Irving Penn: Flower Power

22 November 2007 - 1 January 2008

Hamiltons' Flower Power exhibition united two bodies of Irving Penn's work: flowers, dating from 1967 to 2006, and ethnographic studies of San Francisco hippies and Hell's Angels, taken between 1964 and 1971. These two distinct series are strongly related in the context of the 'Flower Power' movement of the 1960s.
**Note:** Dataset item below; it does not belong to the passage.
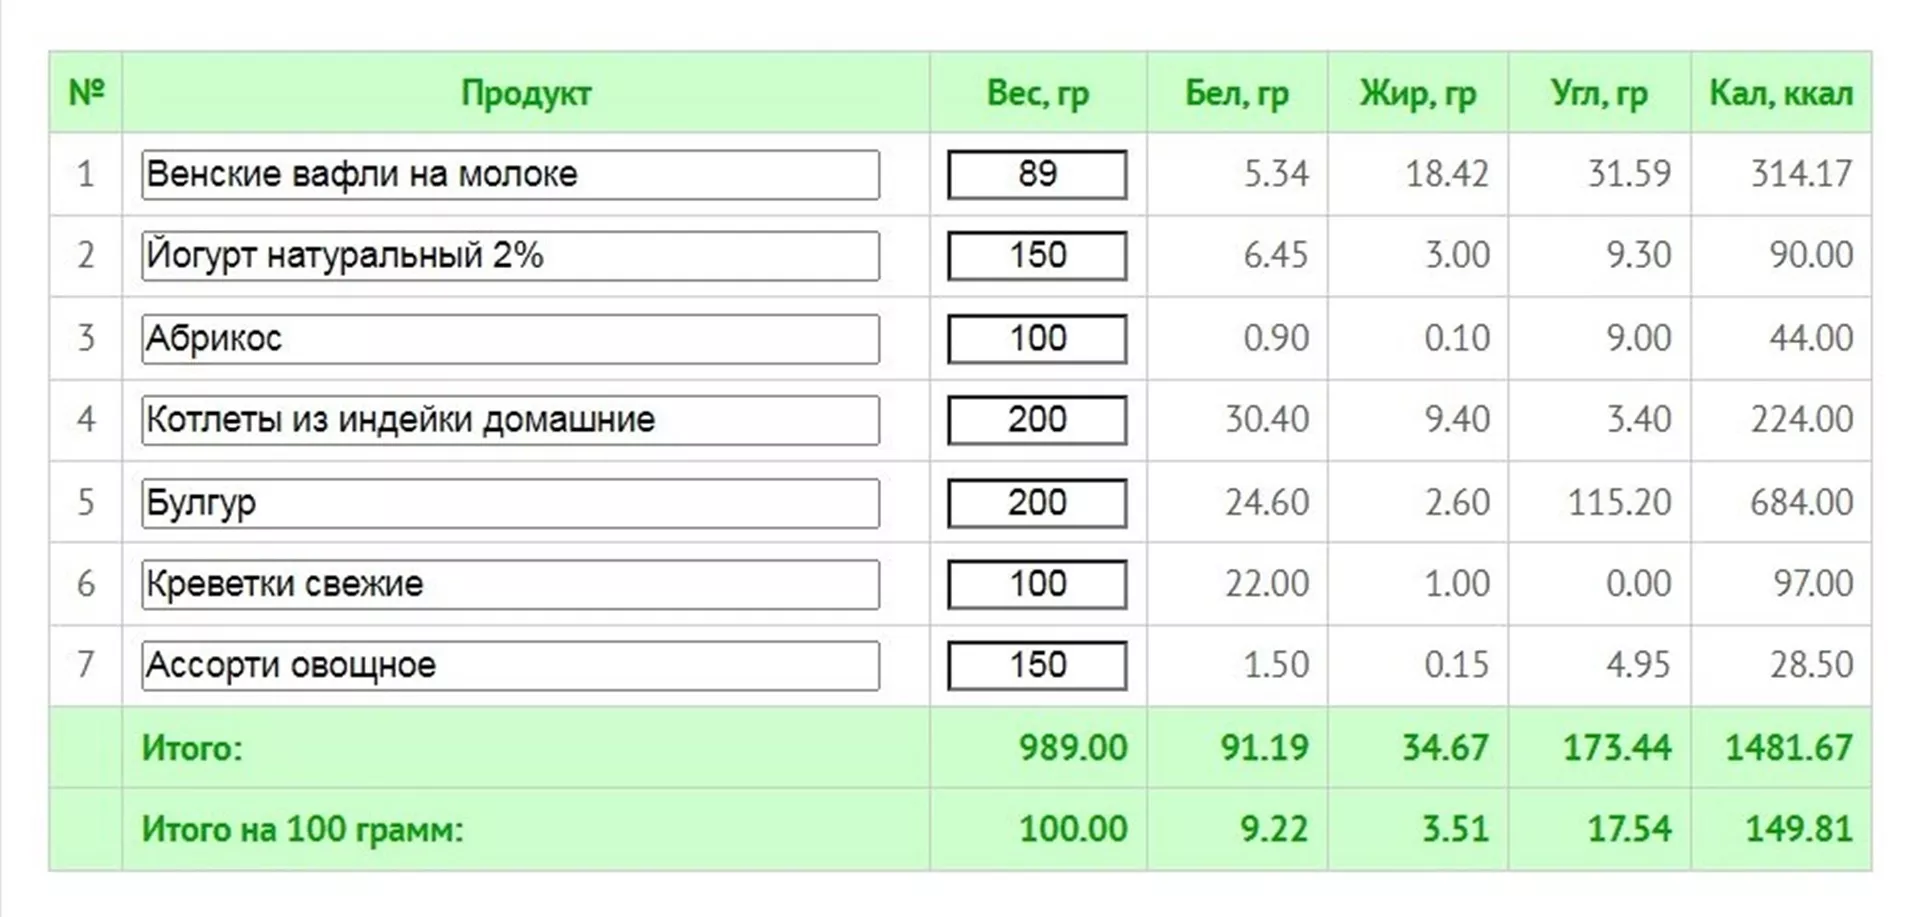This screenshot has height=917, width=1920.
Task: Click the weight field showing 89
Action: pyautogui.click(x=1037, y=175)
The 'Flower Power' slogan, attributed to the American poet Allen Ginsberg, was used by hippies during the late 1960s and early 1970s as a symbol of peace, rooted in opposition to the Vietnam War.

 

The exhibition featured four different printing processes, each meeting Penn's consistently high standard of quality: colour dye transfer and pigment prints of flowers, black and white platinum palladium and gelatin silver prints of hippies and Hell's Angels. 

 

Penn presents us with an exceptional vision of forms, tones and patterns in his Flowers series, entwining the beauty of nature with his photographic genius. "I can claim no special knowledge of horticulture… I even confess to enjoying that ignorance since it has left me free to react with simple pleasure just to form and colour, without being diverted by considerations of rarity or tied to the convention that a flower must be photographed at its moment of unblemished, nubile perfection."

 

Penn photographed two famous rock groups, The Grateful Dead and Big Brother and the Holding Company, encouraging the viewer to reflect on the events of an era which shaped our culture and left us with a powerful visual legacy.